With the newly gained information over the last two decades, it is time to re-evaluate how we infer and analyze genes and alleles in the expressed repertoire. IGHV alleles hold valuable information about the function of the adaptive immune system. This book uses IGH repertoires from VDJbase.org (Omer et al. 2020) and describes a new way of exploring the expressed alleles and inferring genotypes. The book:
Shows the expressed repertoire data of four projects from VDJbase.org.
Includes interactive and dynamic visualizations.
Integrated with applications that allow you to “play” with the data to gain new insights.
Express yourself! Each page includes a comment section where you can add insights and thoughts about the expressed alleles and visualizations (under development).

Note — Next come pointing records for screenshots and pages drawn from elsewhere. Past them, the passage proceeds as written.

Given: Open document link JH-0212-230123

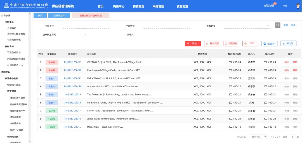Looking at the screenshot, I should 72,62.
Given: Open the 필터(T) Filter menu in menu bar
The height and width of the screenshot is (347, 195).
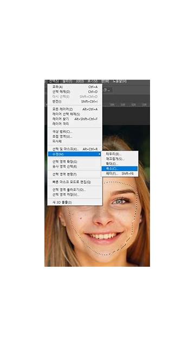Looking at the screenshot, I should (67, 81).
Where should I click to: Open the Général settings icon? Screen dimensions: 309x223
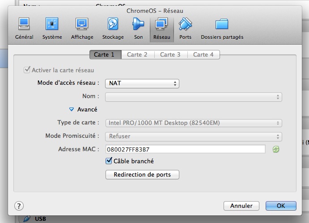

Genotyping is summarizing the genes and alleles an individual carries (Yaari and Kleinstein 2015). Though capturing this information from genomic data is technically feasible, this is a very challenging task due to the highly repetitive nature of these genomic loci Watson et al. (2013). In recent years several methods have been developed to deduce this information from expressed B cell receptor repertoires Slabodkin et al. (2021). These methods rely on a pre-set maximum number of alleles per gene that can appear in the genotype and the overall expression of the alleles. Although the current methods have their merits, they do possess several cavities that can bias the inferred genotypes Zhang et al. (2015). One major pitfall is the goodness of the alignment. Each aligned sequence is assigned with one or more matching allele annotations. Several factors can cause errors in the final annotations for each given sequence, the major ones are somatic hypermutations, the length of the sequenced V(D)J segments, and the quality of the sequencing. The existing genotype inference methods attempt to overcome these factors but are not very successful. In this book, we raise the idea of abandoning the concept of genes for inferring a genotype and rather determining the alleles directly. To better understand the influence of the alleles on one another, the alleles were divided into allele similarity clusters (ASCs). These ASCs were clustered based on the nucleotide level similarity between the allele’s germline sequence (For more information see chapter 1). This concept of allele clustering is not new and was previously performed by IMGT (Giudicelli and Lefranc 1999). Yet, with gained information from the last two decades on the expressed alleles, we sought to re-group the alleles. This re-grouping into the alleles by similarity clusters is consistent with the observed multiple annotations in sequences within the expressed repertoires.
How to read this book?
Each chapter of this book showcases a different IGHV ASC. The chapters include information on the expression of the alleles assigned to these ASCs in several projects. Our ASC-based genotype method has set allele thresholds and options to interactively “play” with the data, to gain insights into the ASC’s expressed alleles and the genotype combinations.
We included the allele groups for full and partial (BIOMED-2 (Van Dongen et al. 2003)) length V segments. The ASC numbers differ between the V lengths as the clustering is done based on the given germline length.
Who are we?
We are part of the AIRR community and members of the IARC committee. Our target is to make immune repertoire exploration more accessible and fun! We want to create a space where we can discuss and explore the IGH reference and gain insights from the community.